LLM generation of TLA+ code is just intellectual masterbation.

It may get the work done for your boss. But you intellect will still remain bald — in which case you are better off not writing TLA+ at all.

warkdarrior•7mo ago
> [TLA+] was meant as a tool for people to improve their thinking and description of systems.

Why the speciesism? Why couldn't LLMs use TLA+ by translating a natural-language request into a TLA+ model and then checking it in TLA+?

jjmarr•7mo ago
Not the OP, but I would rather give a formal specification of my system to an AI and have it generate the code.

I believe the point is it's easier for a human to verify a system's correctness as expressed in TLA+ and verify code correctly matches the system than it is to correctly verify the entire code as a system at once.

Then, if my model of the system is flawed, TLA+ will tell me.

I'm an AI bull so if I give the LLM a natural language description, I'd like the LLM to explain the model instead of just writing the TLA+ code.

max_•7mo ago
TLA+ was invented in the first place because we Leslie Lamport thought natural language was a dubious tool for "specifying systems".

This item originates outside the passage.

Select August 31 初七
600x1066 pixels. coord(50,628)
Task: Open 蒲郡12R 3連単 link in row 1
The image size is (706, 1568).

Yes an LLM may generate the TLA+ code even correctly, but model checking is not the end goal of TLA+

TLA+ plus is written to fully under how a system works at an abstract level.

Anyways, I guess you could just read the LLM generated TLA+ code. That would help you understand the abstraction of the system — but is the LLMs abstraction equal to your abstraction.

But vibe coded TLA+ sounds extremely dangerous especially in mission critical stuff where its required like Smart Contracts, Pacemakers, Aircraft software etc

frogmeister57•7mo ago
Using generative chatbots to write a formal spec is the most stupid idea ever. Specs are all about reasoning. You need to do the thinking to model the system in a very simplified manner. Formal methods and the generative BS are at the antipodes of reliability. This is an insult to reason. Please keep this nonsense away from the serious parts of CS.
siscia•7mo ago
Anyone who has tried to write formal verification will tell you that there is a WIDE gap between thinking and writing the specs.

Any tool that makes formal verification more accessible, should be welcome.

I believe the valuable part is how accessible we make thinking together with machines.

Us human are great at create innovative solutions, not so great at check and verify every single thing that can go wrong. Machines help with that.

kelseyfrog•7mo ago
Interesting. I've always wanted to formalize the US Constitution into TLA+ in order to find loopholes.